The truth is, Lawler may have taken his share of the "Natural Born Killer" — and just as likely, Condit may have taken a significant piece of Lawler. Sometimes the most celebrated bouts are the ones where portions of each fighter get confiscated for good. More likely it’s cumulative. Condit had wars with Martin Kampmann and Johny Hendricks. He went five rounds with Georges St-Pierre at the other end of Canada, and left St-Pierre’s face a pulp. He and Nick Diaz had a good fight, which earned him the interim title back at UFC 143. He chin-checked with Dan Hardy, and won that game of wheelhouse roulette by a split second. The last time he was in Vancouver, back at UFC 115, he’d all but lost to Rory MacDonald. Then, with seven seconds left, he won.

Condit has always been about pushing the threshold. It’s a dangerous occupation, and it’s one he’s been doing for nearly 15 years, since he was a teenager, spanning 40 fights.

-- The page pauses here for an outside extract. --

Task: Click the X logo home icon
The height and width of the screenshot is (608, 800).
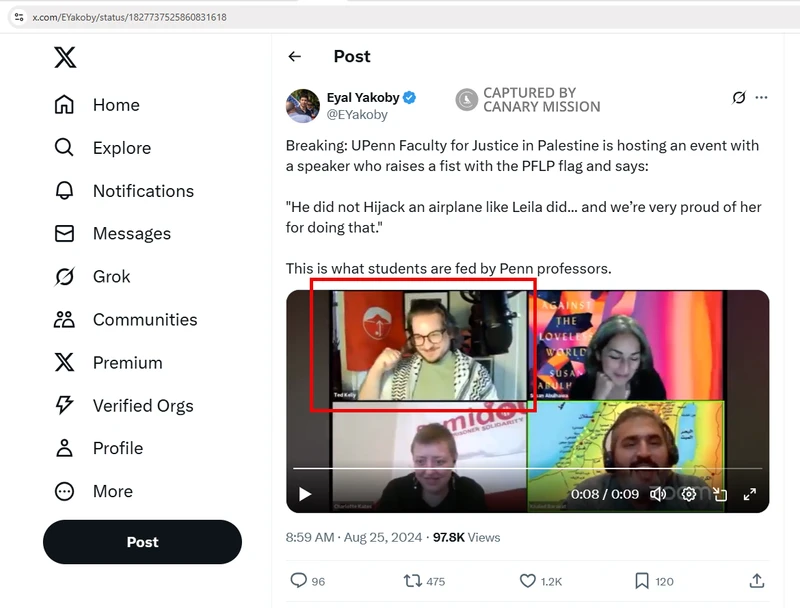Action: [65, 58]
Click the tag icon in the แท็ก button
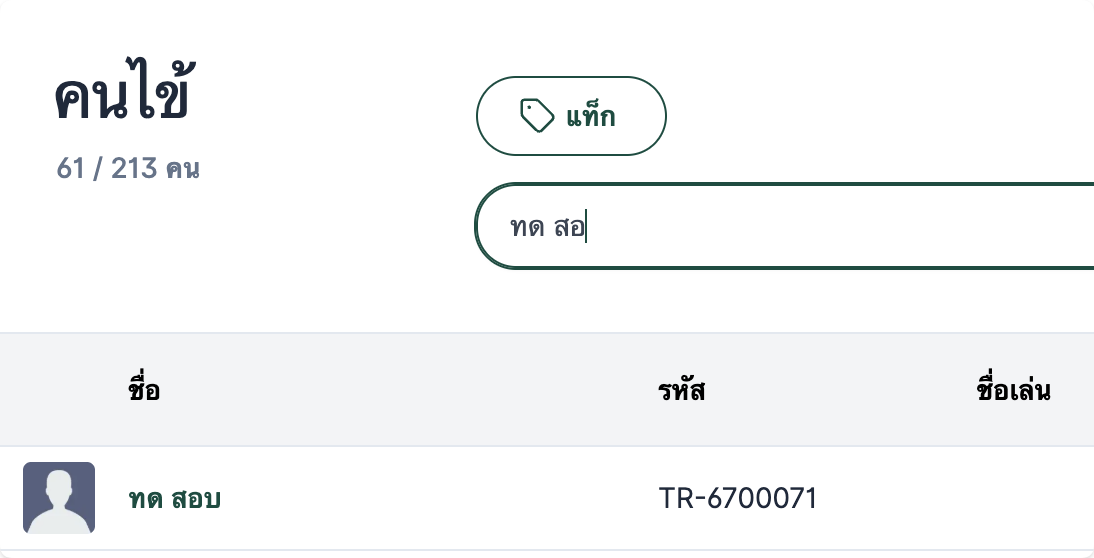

The fight game has left Condit brutally honest with himself. He may have taken a shot from Maia, and the residuals kicked in. The fear of further damage is enough by itself, but it’s also that he has a family he wants to grow old with. Introspection of that kind can't help but push out the hunger. Fight camps are not meant to be spent in states of foreboding.

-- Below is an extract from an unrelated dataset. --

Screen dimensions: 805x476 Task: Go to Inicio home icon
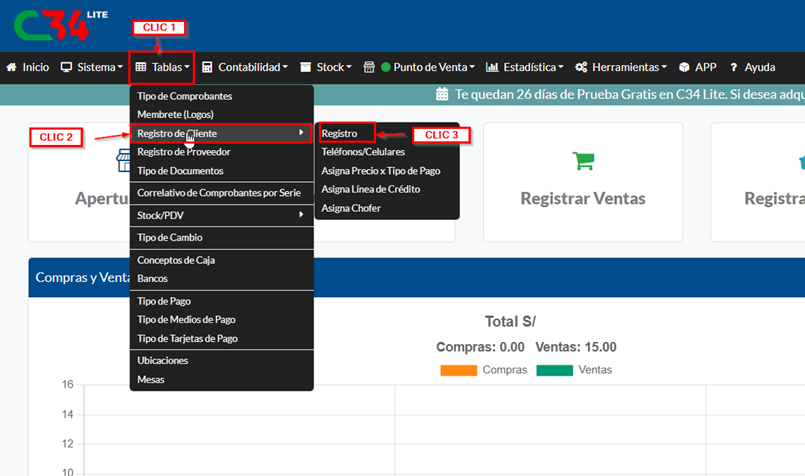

Only Carlos knows for sure if he’s done or not, but you get the sense he understands, on some level, what’s best for himself. Between January and now, Condit’s clearly been doing his share of thinking about how much longer he wants to keep his chin open for business.

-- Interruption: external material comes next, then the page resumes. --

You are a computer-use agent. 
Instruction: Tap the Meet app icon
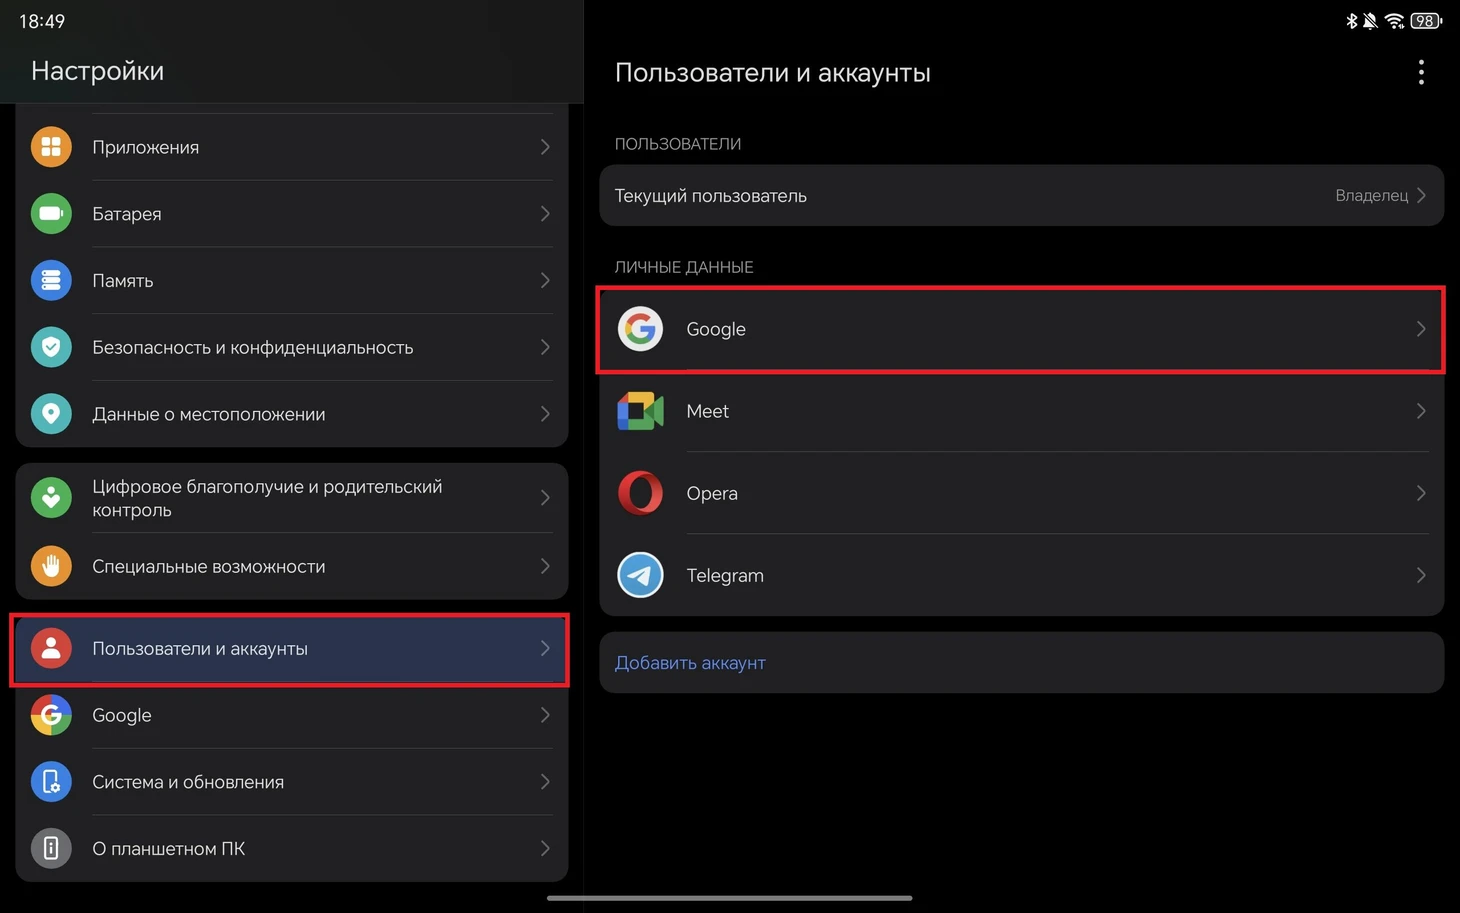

"You know honestly, it’s definitely been in the back of my mind for a while now," he said, when asked about it. "It’s been a long career. There comes a point in every fighter’s career where they have to question how long they’re going to continue to do that. And I’ve been doing that for a little while.

"So it wasn’t my night tonight. I don’t know if that’s going to be the swan song for me. Hopefully not. I would hate to go out on a loss like this. I would have liked to have gone in there and put on a show like I usually do. But, I don’t know what’s in the cards. I’m leaning towards probably…possibly, being done."

If that is it, Condit will go down as a damn good one. He has always been a class act. Even in defeat on Saturday night, he praised Maia both as a man and a professional. He said that when he got around to talking to his Albuquerque coaches Mike Winkeljohn and Greg Jackson after tapping out, he apologized to them. Why? Because he didn’t want to waste their time, even if everybody understands on the most rational level that south is the long-term direction.

"That’s what this sport is," he said. "You win and you lose and ultimately it’s about going in there and testing your skills. And it doesn’t always turn out in your favor. Tonight it didn’t for me, and they’re aware of that, and that’s just how it goes."

That’s the way it goes. Condit had a hell of a career, and, at 32, it seems to be nearing its end. That’s the way it goes. It takes as big a man as he is to admit, that’s just the way it goes.